In the U.S., an August 2020 survey17,18 by the American Psychological Association found Gen-Z’ers are among the hardest hit in this regard, with young adults aged 18 to 23 reporting the highest levels of stress and depression.
More than 7 out of 10 in this age group reported symptoms of depression in the two weeks before the survey. Among teens aged 13 to 17, 51% said the pandemic makes it impossible to plan for the future. Sixty-seven percent of college-aged respondents echoed this concern.
With despair comes drug-related problems, and according to the American Medical Association, the drug overdose epidemic has significantly worsened and become more complicated this year. “More than 40 states have reported increases in opioid-related mortality as well as ongoing concerns for those with a mental illness or substance use disorder,” the AMA reported in an Issue Brief19 updated December 9, 2020.
A list of national news included in the AMA’s brief20 include reports of increases in overdose-related cardiac arrests, surges in street fentanyl leading to deaths in the thousands and a “dramatic increase” in illicit opioid fatalities. Spikes and record numbers of overdose deaths have been reported in Alabama, Arizona, Arkansas, California, Colorado, Delaware, District of Columbia, Illinois, Florida and many other states.
Young Adults Dying in Greater Than Normal Numbers
That pandemic measures are doing more harm than good can also be seen in Centers for Disease Control and Prevention data21,22 showing that, compared to previous years, excess deaths among 25- to 44-year-olds has increased by a remarkable 26.5%, even though this age group accounts for fewer than 3% of COVID-19-related deaths.
To put it bluntly, in our misguided efforts to prevent the elderly and immune compromised from dying from COVID-19, we’re sacrificing people who are in the prime of their lives. As noted by Senger:23
“Per CDC, despite mass PCR testing and disproportionate false positives, at least 100,947 excess deaths in 2020 were not even linked to COVID-19 AT ALL. In other words, over 100,000 Americans were murdered this year by their OWN GOVERNMENT.”
Children Brought to Suffer in Countless Ways
Child abuse, meanwhile, is less likely to be detected and reported thanks to virtual schooling. As noted by Human Rights Watch:31
“More than 1.5 billion students are out of school. Widespread job and income loss and economic insecurity among families are likely to increase rates of child labor, sexual exploitation, teenage pregnancy, and child marriage.

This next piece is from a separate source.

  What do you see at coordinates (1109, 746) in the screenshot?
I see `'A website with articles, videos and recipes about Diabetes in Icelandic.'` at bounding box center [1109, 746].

Stresses on families, particularly those living under quarantines and lockdowns, are increasing the incidence of domestic violence … ‘The risks posed by the COVID-19 crisis to children are enormous,’ said Jo Becker, children’s rights advocacy director at Human Rights Watch …
Child abuse is less likely to be detected during the COVID-19 crisis, as child protection agencies have reduced monitoring to avoid spreading the virus, and teachers are less able to detect signs of ill treatment with schools closed.”

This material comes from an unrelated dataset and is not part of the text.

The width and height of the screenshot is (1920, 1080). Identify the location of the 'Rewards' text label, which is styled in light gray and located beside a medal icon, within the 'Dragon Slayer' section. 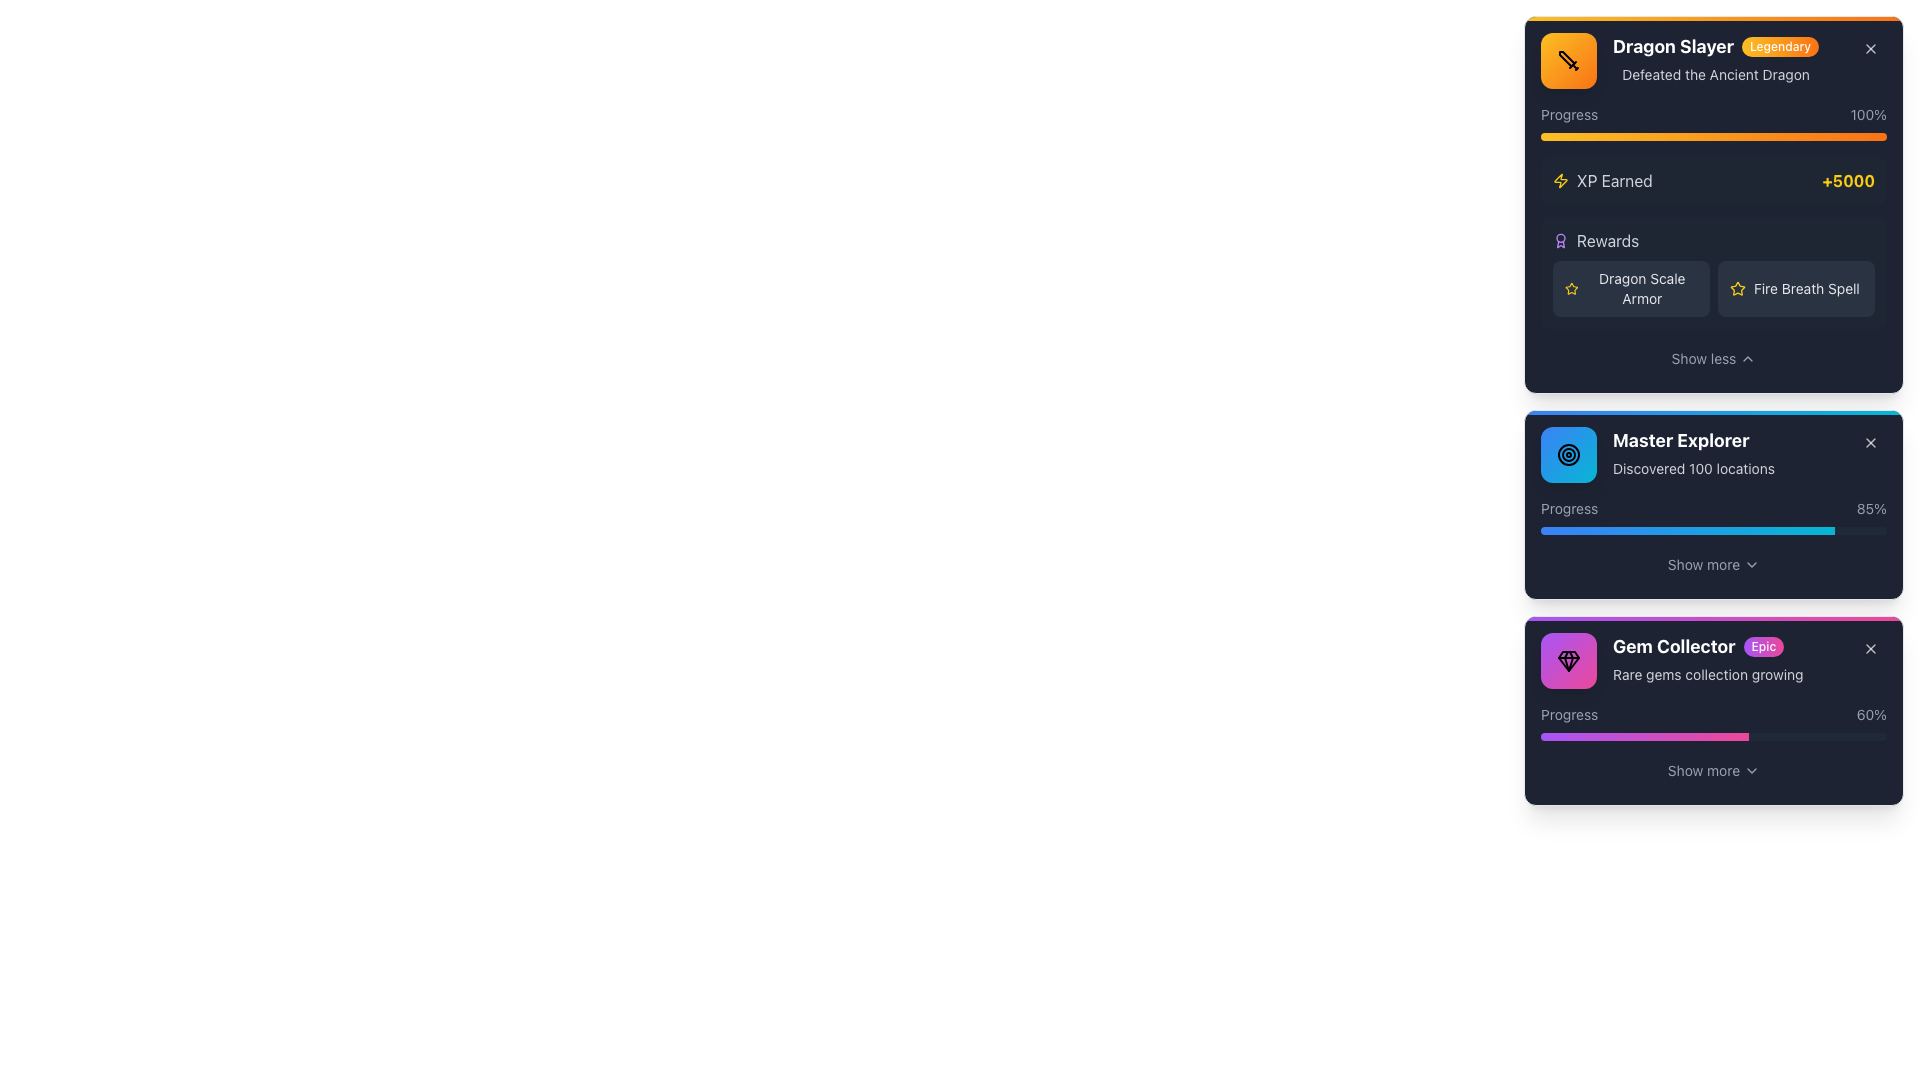
(1608, 239). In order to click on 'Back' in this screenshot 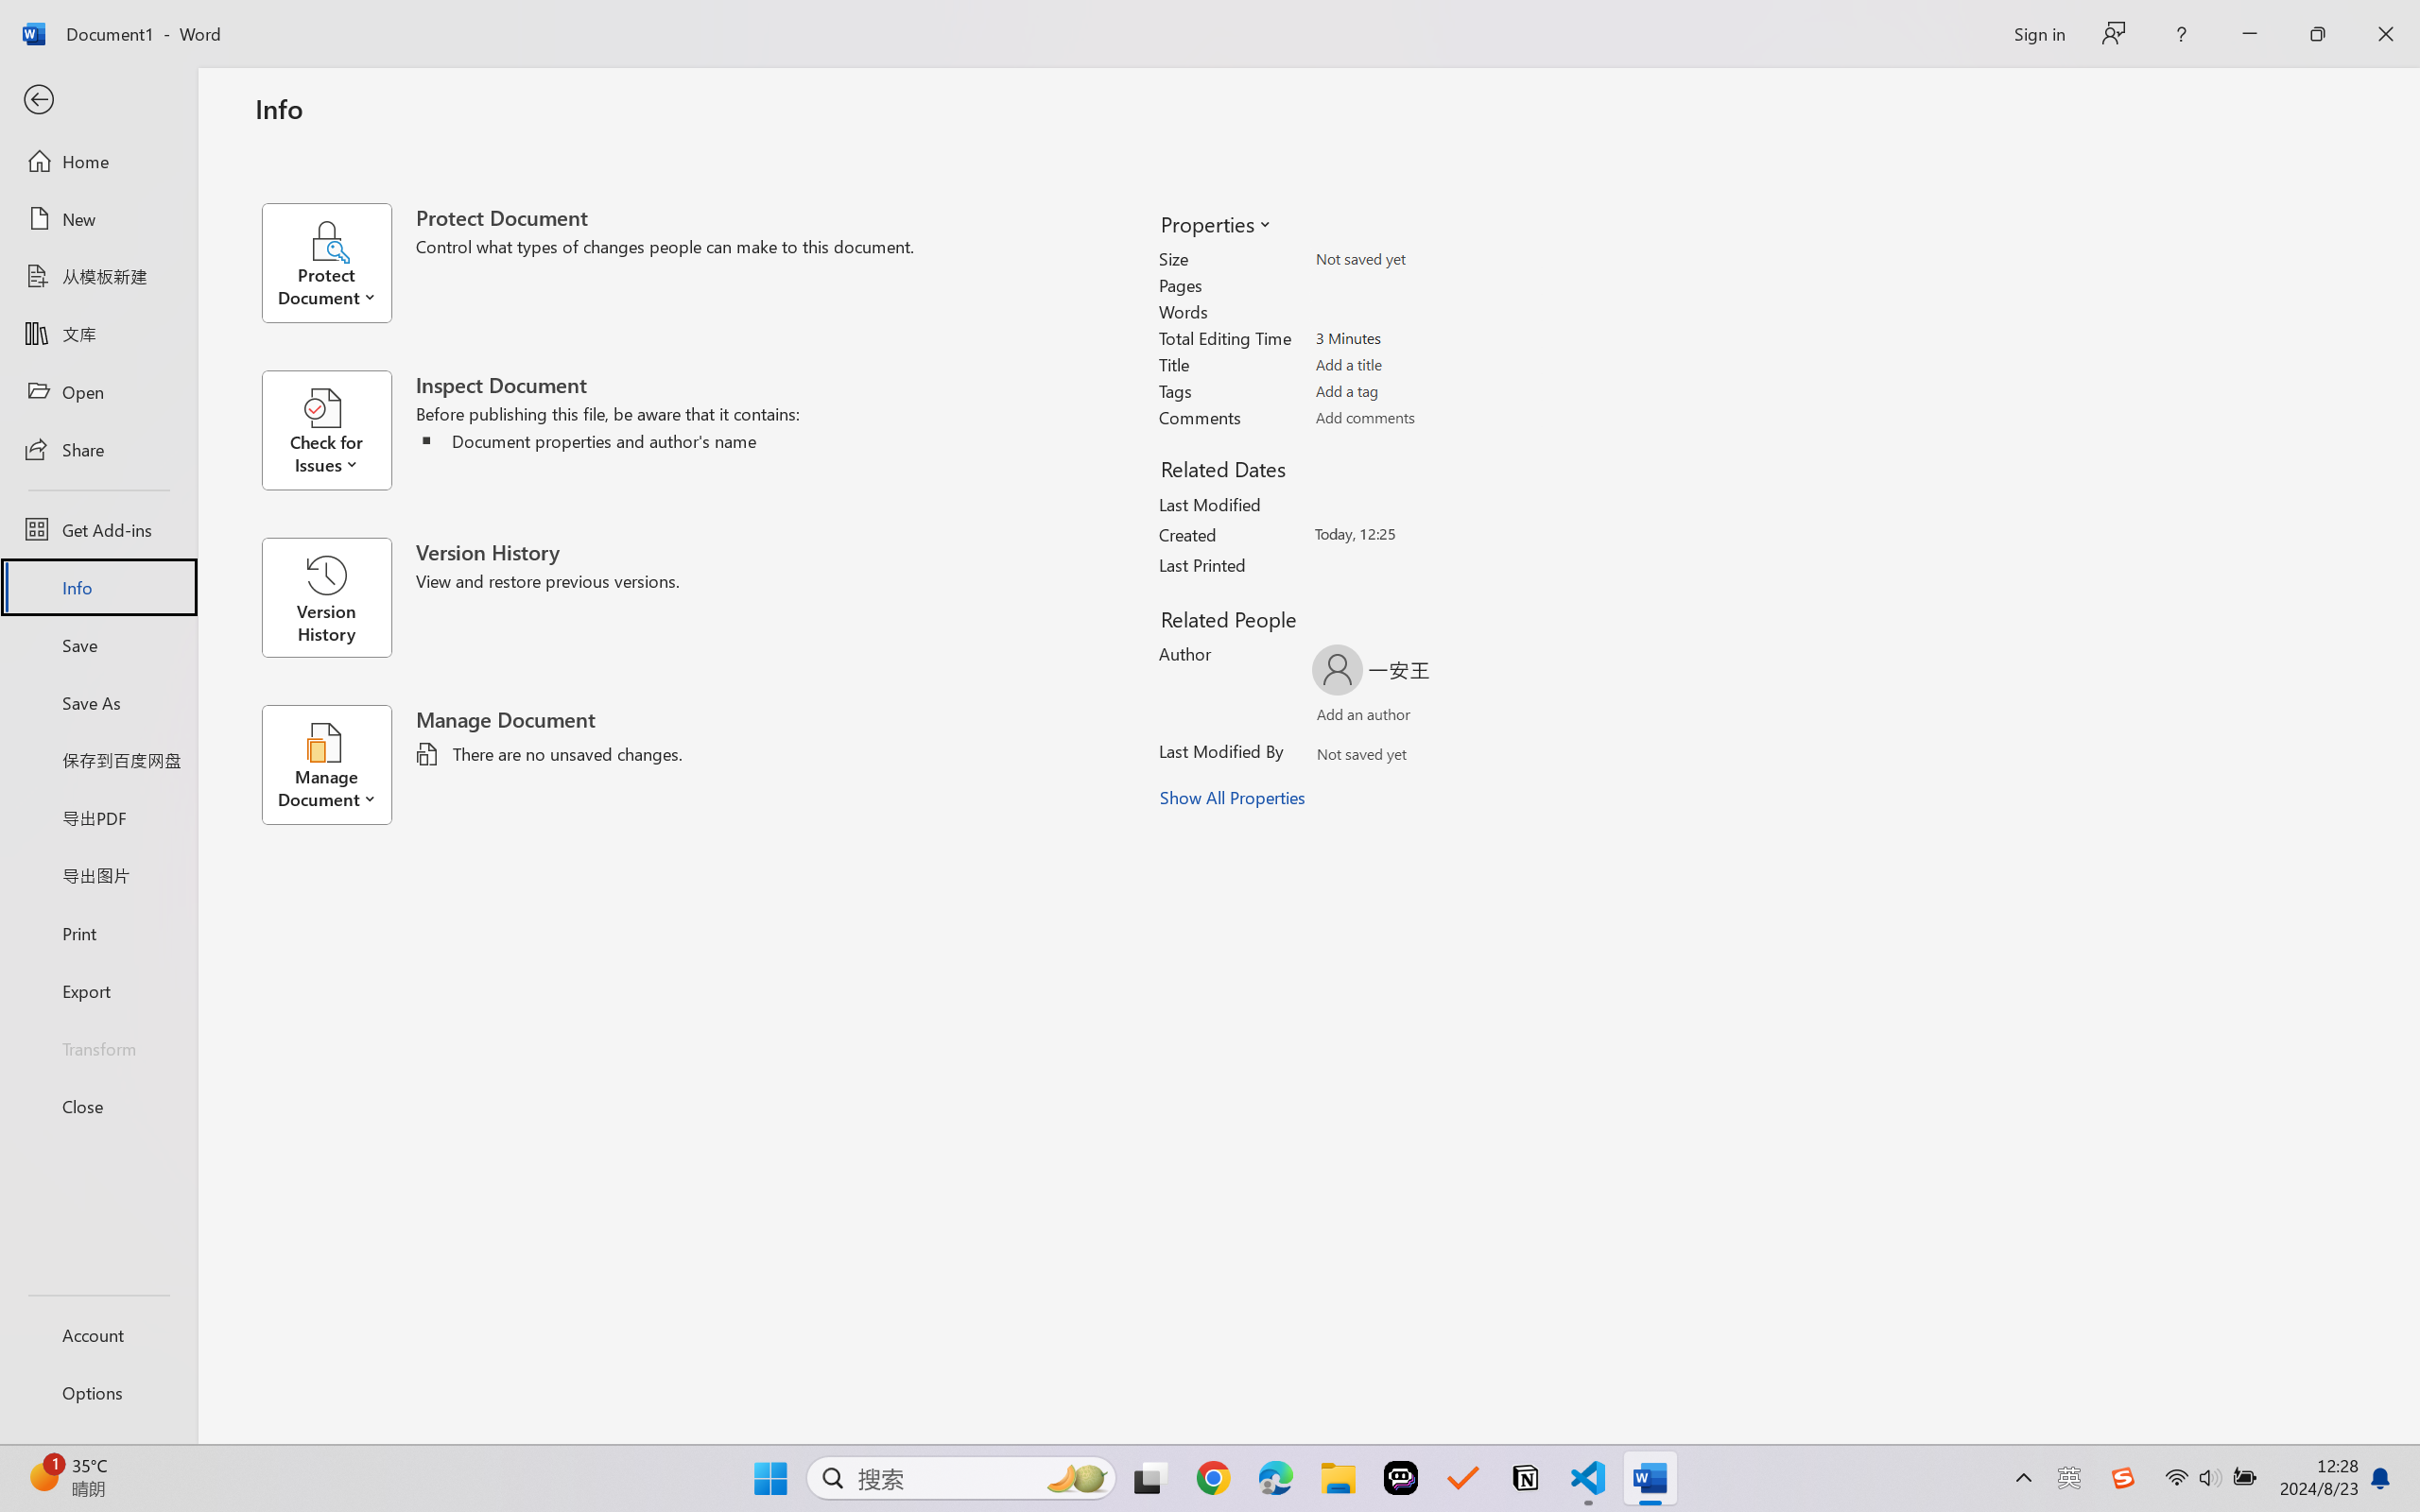, I will do `click(97, 100)`.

There are signs of rising child abuse though, including a British study32 that found a shocking 1,493% rise in the incidence of abusive head trauma among children during the first month of the lockdown, compared to the same time period in the previous three years.
Children are also in danger of falling behind socially and developmentally, even if they’re not exposed to direct abuse. In November 2020, The Guardian reported that many children are regressing mentally and physically as a result of the lockdowns.33
The Washington Post reported34 scholastic achievement gaps have widened in the U.S. and early literacy among kindergarteners has seen a sharp decline this year.
According to The Economist,35 American children over the age of 10 cut physical activity by half during the lockdown, spending most of their time playing video games and eating junk food. Indeed, closing parks and beaches right along with small businesses and schools was undoubtedly among the most ignorant and destructive pandemic measures of all.